Произнесла эти слова и вдруг вспомнила: не придет сын-то, другой у него дом теперь, каменный.
Все лето некогда было оглянуться Макаровне. Молодые приходили к пей каждый день по утрам и вечерам, помогали убирать сено и сарай. И уж вроде начала примиряться Макаровна с новым своим положением, тем более, что и соседку Клавдию молодые одну в пятистенке оставили. Так что теперь они вместе одиночество изгоняют из своих изб.
В начале сентября погода стояла лучезарная. Макаровна спустила корову, вышла на усад, решив убрать хоть два рядочка до обеда. Картофель нынче к году был, подкопаешь плетку и вываливаются сразу десятка полтора клубней, мелочи штук пять, не больше.
«Ну вот и слава богу, — думалось ей,— на все картох хватит и на продажу, поди, останется».
В обед прибежал Федор, подкопал четыре ряда насквозь. Вслед за ним Зоя заглянула на усад.

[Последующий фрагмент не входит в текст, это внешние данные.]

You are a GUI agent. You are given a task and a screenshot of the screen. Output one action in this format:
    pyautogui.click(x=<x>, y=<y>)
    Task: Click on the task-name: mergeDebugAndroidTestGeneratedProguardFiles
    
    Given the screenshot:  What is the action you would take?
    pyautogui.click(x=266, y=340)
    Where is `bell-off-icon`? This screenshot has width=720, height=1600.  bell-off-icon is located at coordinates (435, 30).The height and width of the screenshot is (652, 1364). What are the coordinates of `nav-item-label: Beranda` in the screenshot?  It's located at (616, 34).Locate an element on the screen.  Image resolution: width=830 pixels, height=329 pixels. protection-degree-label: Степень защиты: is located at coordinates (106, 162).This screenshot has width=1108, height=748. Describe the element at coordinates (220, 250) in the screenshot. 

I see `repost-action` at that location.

— Мама, — сказала негромко, и брови растянулись в недоумении, — что вы нам ничего не сказали?
— А у вас, Зоюшка, дел своих, поди, целая телега.
— Какие у нас дела, —усмехнулась Зоя. — Кроме котенка никакой животины.

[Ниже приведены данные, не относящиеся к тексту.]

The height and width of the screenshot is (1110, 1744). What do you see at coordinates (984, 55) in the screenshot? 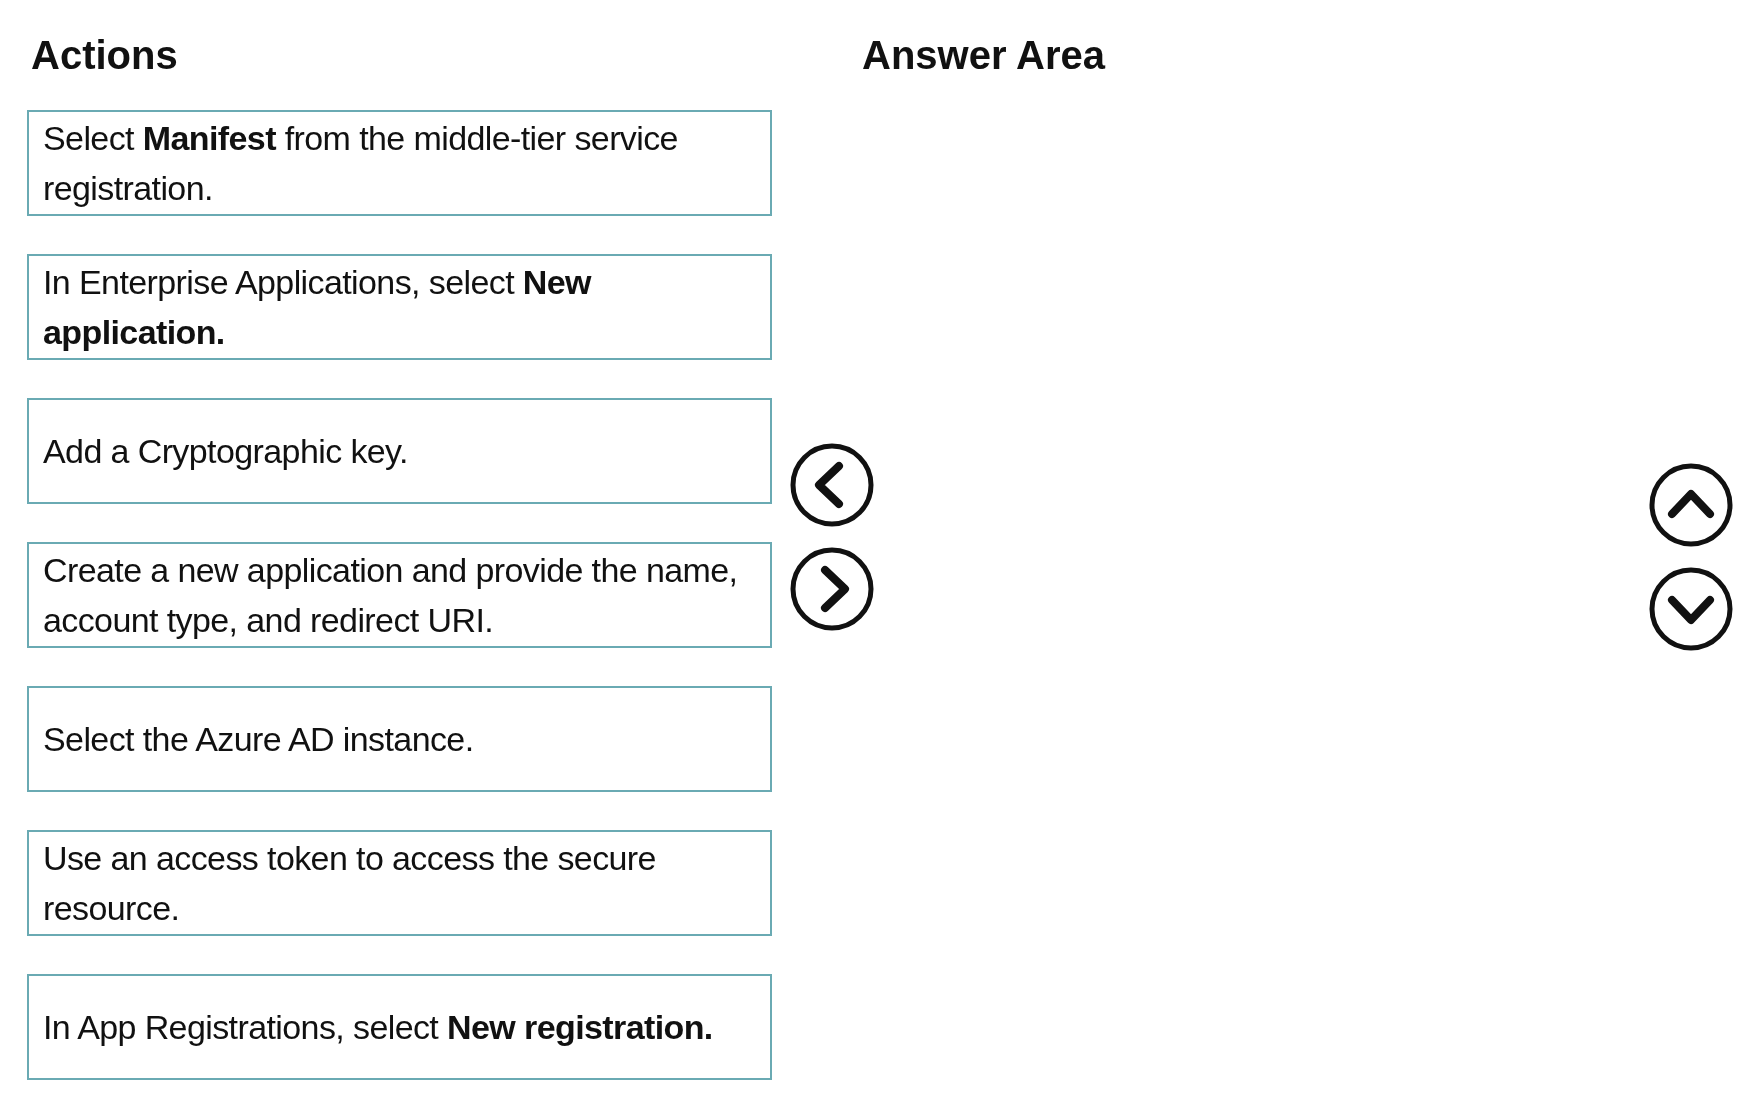
I see `answer-area-heading: Answer Area` at bounding box center [984, 55].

Зоюшка с ходу в работу врезалась. Маленькие руки так и летали белыми лебедями.
— В работе ты спорая! — вырвалось у Макаровны.
— Да у Нас, у Анисимовых, никакое дело из рук не вываливается.
Скажи кто другая такие слова, Макаровна за хвастовство бы сочла. А Зою-то за лето узнала. И в самом деле —любая работа у нее горит. Косить начнет, Феде за ней не угнаться. И сейчас вот спины не разгибает.
А у Макаровны спину словно собаки грызут целой стаей. Распрямилась она, рукой потерла поясницу.
— Отдохни, мама! — сказала Зоя.
И уловила Макаровна, что совсем без натуги говорит Зоя это слово, не как раньше.
— Впрямь отдохну.
Села Макаровна на заотавевший бережок, от Зоюшки взгляд не отводит. Ах, какая женушка у моего сына, — радуется Макаровна.